Matteo Salvini (foto LaPresse)

Il punto non è Altaforte, ma la combinazione fra CasaPound e Salvini

Adriano Sofri

La discussione sul fascismo ci distrae da una domanda: un politico della Dc avrebbe pubblicato la sua biografia con una casa editrice di Ordine Nuovo?

C’è qualcosa che sfugge nella discussione sui fascismi, sfugge a me, o ad altri. Si raccomanda di non impiegare alla leggera la nozione, fuori dal suo contesto storico: giusto, troppo giusto.
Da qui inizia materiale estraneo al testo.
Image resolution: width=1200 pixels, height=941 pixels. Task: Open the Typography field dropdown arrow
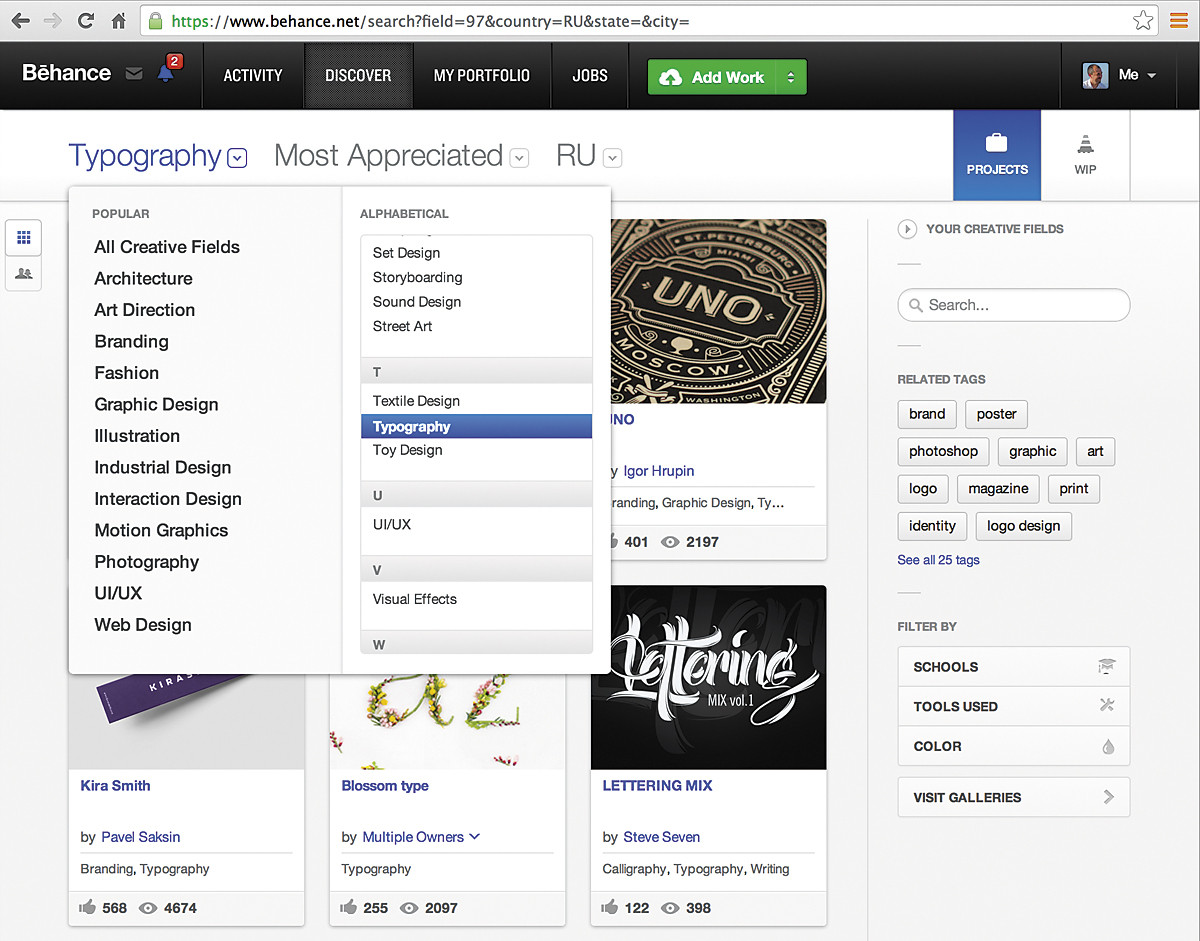click(237, 158)
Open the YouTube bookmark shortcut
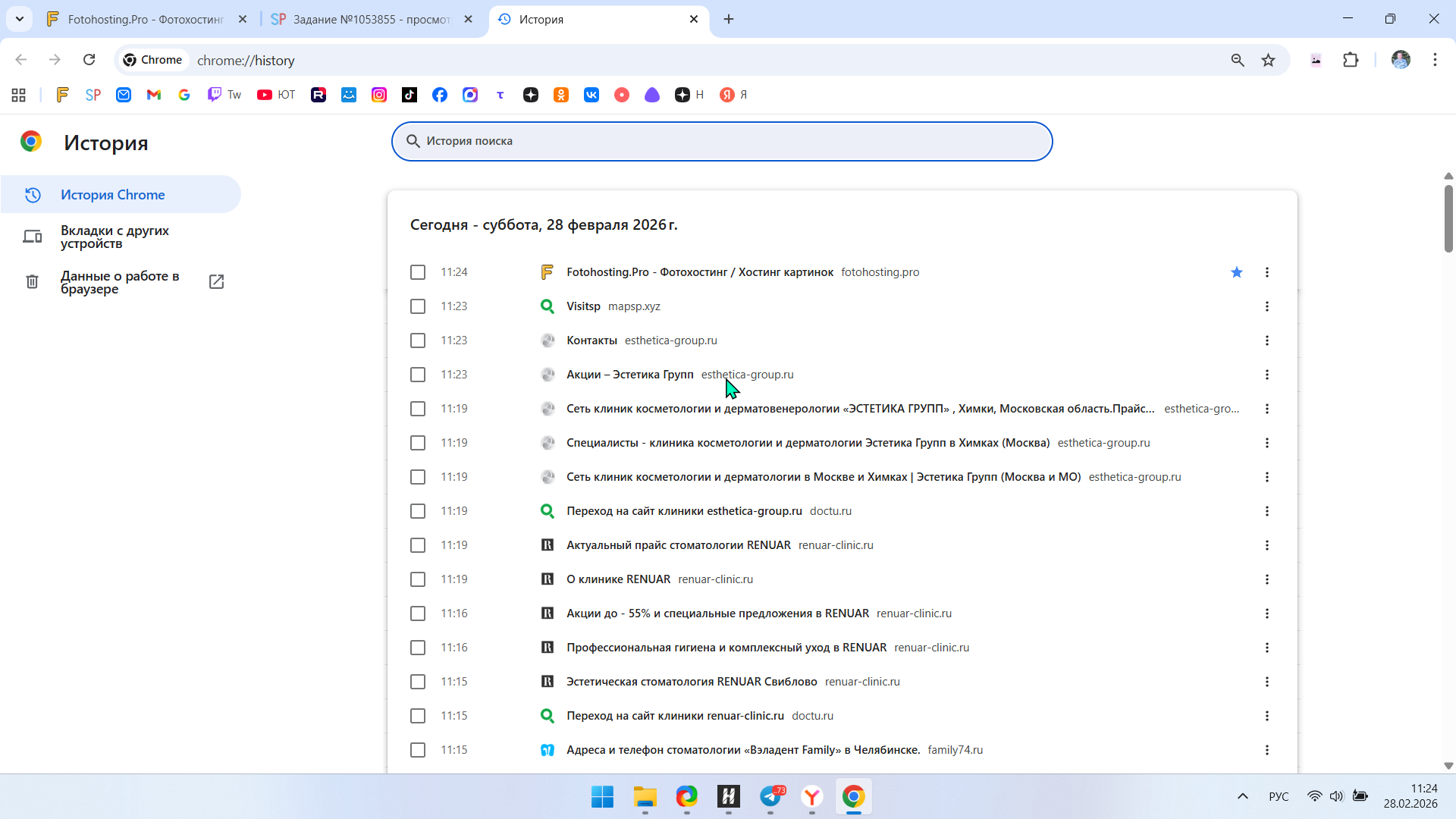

Si ricorda – lo fa uno storico autorevole come Emilio Gentile – che il neofascismo nell’Italia del Dopoguerra è sempre esistito, in particolare con un partito come l’Msi, dalla rilevante presenza parlamentare, la cui esistenza si concluse, o si mutò, con l’ingresso nel governo nazionale. Esistettero anche, altroché, formazioni extraparlamentari fasciste o francamente naziste il cui rapporto con membri e apparati del potere statale fu strettissimo, nel cui conto stanno le stragi e i colpi di stato tentati, fra ridicolo (i colpi di stato mancati sono sempre ridicoli) e istruttivo: istruttivo fu per esempio l’ingresso notturno al Viminale.

 

 

Si dirà che la minaccia oggi non viene dal fascismo né da quelle sue appendici patologiche che la durata endemica fa apparire fisiologiche. Qualcuno dirà che deve preoccupare di più l’ingresso diurno al Viminale. In tutto questo discernere, la cosa che (mi) sfugge è questa: la novità, per chiamarla così, e comunque il tratto distintivo della condizione attuale non sta nella casa editrice Altaforte e nel suo titolare fieramente fascista, bensì nel fatto che l’uomo forte del governo italiano abbia pubblicato il suo libro-intervista a una giornalista da quella casa editrice. Il libro ha avuto la sorte di uscire, ad abbondanza, all’indomani del 25 aprile negato, rinnegato, da Salvini. Anche questo è “sempre successo”? Un uomo forte democristiano avrebbe tranquillamente pubblicato la propria biografia presso una casa editrice di Ordine Nuovo o di Avanguardia Nazionale o di Franco Freda? Hanno fatto anche di peggio, gli uomini forti democristiani, lo so: ma di nascosto. Successe che uno di loro, Tambroni, provasse la via clamorosa di un governo coi neofascisti, ma fu spazzato via, lui e loro, da certi genovesi che si ricordavano e altri genovesi che impararono subito. La discussione sul Salone di Torino è una mera distrazione se si incentra sullo stand di un gruppo fascista: al suo centro sta la combinazione fra il gruppo fascista e un vicepresidente del governo e titolare diurno e notturno del Viminale. Questa, mi pare, è la cosa che sfugge, e andrebbe riacciuffata in tempo.

 

  

Ho una postilla. La stimolante riscoperta del concetto di percezione si è presto e spesso evoluta in un alibi all’opportunismo politico, in tutti i campi. I rom percepiti eccetera. C’è un unico argomento sul quale la percezione viene metodicamente ignorata: il fascismo percepito. Ai suoi percettori si raccomanda di stare sereni e leggere tutto De Felice, e poi se ne riparla. Penso che bisogni lavorarci ancora, alla distanza fra i fatti e la loro percezione. Salvini – lo nomino troppo? Ma no, non lo sopravvaluto, Andrea Camilleri ha detto la cosa definitiva, avrebbe potuto essere un Federale – ha appena offerto due esempi smaglianti del riaggiustamento delle percezioni. Siccome non rimpatria i 500 o 600 mila stranieri irregolari che aveva contato prima delle elezioni, li ha ricontati ed è venuto un totale di 90 mila. Siccome si spara per le strade e non aveva fatto altro che allarmare la gente sulla sicurezza e promettere una scorta a ciascun italiano qualunque (bastava toglierla a Saviano) ora ha ricontato i crimini ed è venuto un totale rassicurante: violenze sessuali un terzo in meno, i furti il 21 per cento in meno, e così via. Morale: affidiamoci alle percezioni di Salvini, e saremo fuori dalla crisi. Da tutto. Saremo fuori.